大きなメリットは、引っ越しをきっかけに物の整理ができること。マンションや施設は収納が限られていますから、必然的に物を減らすことになり、家族にも迷惑をかけないで済みます。

要介護状態となって2回目の住み替えをするにあたっても、環境が変わることや居住スペースのサイズ感に慣れておくことは、大事な準備の一つなのです。

検討の際は、次の住まいでどんな不便や不安を解消したいのか、予算はいくらかを整理しましょう。そして情報収集のため、物件の内覧会や施設の見学会に積極的に参加を。

施設によって月額費用はさまざまですが、住人との相性などを考えると、生活レベルに合った場所に絞るのがベストです。1回目の住み替え先の主な選択肢を紹介します。

比較的少ない予算で入居できるのが、「一般(自立)型ケアハウス」。自立した生活に不安のある60歳以上の人が対象で、食事が提供され、緊急時対応などのサービスが受けられます。

初期費用は30万~80万円程度が一般的。月額費用は所得が低い人ほど安くなり、国民年金受給者なら家賃に食費・管理費を足しても月10万円かからないケースも。ただし施設数が限られるため、希望するエリアで地道に探す必要があります。
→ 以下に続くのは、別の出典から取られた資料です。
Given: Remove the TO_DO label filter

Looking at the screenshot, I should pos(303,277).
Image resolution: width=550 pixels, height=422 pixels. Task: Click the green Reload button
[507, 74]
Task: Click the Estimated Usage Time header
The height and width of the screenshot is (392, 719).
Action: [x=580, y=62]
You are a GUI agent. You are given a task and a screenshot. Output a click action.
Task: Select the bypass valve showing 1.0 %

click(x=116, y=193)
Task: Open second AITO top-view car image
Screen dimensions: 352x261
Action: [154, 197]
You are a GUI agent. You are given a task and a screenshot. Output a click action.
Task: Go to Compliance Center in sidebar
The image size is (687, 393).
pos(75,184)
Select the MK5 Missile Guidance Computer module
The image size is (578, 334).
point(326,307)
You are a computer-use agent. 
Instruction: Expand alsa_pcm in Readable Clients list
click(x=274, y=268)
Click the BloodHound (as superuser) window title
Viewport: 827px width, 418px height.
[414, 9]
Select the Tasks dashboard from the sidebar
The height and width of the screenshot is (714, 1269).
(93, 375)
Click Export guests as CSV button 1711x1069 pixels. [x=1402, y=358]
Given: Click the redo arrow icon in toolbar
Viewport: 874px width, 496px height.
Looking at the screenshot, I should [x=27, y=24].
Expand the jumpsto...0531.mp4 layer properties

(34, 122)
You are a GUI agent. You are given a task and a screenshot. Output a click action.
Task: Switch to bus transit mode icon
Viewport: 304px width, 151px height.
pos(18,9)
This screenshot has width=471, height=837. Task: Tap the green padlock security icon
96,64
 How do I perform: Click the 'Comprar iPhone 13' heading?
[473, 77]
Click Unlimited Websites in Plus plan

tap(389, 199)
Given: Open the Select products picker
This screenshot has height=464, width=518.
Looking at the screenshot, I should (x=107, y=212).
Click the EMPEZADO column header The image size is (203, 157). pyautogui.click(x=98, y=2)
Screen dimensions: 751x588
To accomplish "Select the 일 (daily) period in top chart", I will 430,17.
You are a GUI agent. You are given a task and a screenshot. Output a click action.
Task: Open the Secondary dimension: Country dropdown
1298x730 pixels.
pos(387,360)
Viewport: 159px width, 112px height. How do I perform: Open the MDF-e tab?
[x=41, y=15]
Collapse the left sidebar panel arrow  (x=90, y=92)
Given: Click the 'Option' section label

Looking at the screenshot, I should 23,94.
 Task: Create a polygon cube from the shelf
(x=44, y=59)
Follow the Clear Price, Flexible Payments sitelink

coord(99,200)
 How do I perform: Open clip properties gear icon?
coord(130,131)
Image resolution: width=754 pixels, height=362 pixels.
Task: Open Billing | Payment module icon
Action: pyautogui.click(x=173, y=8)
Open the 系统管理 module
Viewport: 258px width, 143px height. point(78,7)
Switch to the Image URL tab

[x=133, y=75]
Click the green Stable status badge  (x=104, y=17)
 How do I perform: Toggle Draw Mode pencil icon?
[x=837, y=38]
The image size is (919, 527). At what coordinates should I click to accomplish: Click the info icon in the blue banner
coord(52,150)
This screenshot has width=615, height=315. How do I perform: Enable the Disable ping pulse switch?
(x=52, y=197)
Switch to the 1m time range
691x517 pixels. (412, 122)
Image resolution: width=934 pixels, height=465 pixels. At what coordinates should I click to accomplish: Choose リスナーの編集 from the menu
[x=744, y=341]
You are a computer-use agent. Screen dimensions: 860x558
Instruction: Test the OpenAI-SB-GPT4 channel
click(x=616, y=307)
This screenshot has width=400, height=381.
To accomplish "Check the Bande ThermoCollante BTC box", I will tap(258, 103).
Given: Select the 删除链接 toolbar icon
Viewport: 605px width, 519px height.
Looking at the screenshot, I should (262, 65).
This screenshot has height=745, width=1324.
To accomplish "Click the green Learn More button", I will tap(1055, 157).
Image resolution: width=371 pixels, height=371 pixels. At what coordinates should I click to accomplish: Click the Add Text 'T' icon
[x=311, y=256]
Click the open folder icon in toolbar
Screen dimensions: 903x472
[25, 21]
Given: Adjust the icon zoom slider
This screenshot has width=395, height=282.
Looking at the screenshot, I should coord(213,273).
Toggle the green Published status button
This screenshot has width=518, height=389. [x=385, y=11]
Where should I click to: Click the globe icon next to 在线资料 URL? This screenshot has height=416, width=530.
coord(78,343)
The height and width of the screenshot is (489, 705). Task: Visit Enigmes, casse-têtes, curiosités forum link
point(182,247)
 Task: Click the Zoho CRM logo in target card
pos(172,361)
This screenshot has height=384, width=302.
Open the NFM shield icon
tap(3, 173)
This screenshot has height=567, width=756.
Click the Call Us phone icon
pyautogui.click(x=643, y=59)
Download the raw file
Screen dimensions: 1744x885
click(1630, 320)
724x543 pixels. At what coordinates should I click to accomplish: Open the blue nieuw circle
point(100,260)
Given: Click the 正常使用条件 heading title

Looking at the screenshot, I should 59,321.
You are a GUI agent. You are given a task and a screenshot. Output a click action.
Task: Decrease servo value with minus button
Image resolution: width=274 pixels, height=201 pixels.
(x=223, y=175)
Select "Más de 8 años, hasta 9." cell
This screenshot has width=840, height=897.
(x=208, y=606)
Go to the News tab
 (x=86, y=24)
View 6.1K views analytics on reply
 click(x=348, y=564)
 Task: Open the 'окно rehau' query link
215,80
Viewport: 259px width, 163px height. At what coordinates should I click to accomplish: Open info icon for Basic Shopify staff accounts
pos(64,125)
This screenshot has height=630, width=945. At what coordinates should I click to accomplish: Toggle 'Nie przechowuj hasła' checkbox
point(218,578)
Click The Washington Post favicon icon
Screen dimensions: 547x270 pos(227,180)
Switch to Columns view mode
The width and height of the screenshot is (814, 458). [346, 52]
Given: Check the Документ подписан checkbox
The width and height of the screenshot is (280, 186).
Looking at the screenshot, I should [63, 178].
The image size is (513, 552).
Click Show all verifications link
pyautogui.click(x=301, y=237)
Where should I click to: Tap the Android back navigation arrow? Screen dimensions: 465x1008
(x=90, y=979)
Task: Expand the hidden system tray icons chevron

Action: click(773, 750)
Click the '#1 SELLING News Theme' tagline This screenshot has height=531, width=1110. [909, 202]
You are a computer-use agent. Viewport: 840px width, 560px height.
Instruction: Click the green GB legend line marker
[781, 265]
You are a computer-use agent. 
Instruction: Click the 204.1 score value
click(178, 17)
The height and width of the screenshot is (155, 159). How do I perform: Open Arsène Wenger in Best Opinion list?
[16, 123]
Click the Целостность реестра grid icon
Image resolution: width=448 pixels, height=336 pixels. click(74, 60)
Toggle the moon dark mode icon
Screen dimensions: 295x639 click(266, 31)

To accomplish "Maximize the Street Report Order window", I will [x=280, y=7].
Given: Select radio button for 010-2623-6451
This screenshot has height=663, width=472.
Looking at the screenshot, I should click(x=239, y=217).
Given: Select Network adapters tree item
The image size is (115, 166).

シニア向け賃貸住宅として人気なのが、「サービス付き高齢者向け住宅(サ高住)」。介護は別途契約が必要なものの、見守りや生活相談サービスが受けられるため安心です。

家賃は地域や部屋の広さで変動し、10万~20万円程度+管理費(共益費)。ほかに家賃1~3ヵ月分の敷金と、食事提供や介護を受ける場合はその費用がかかります。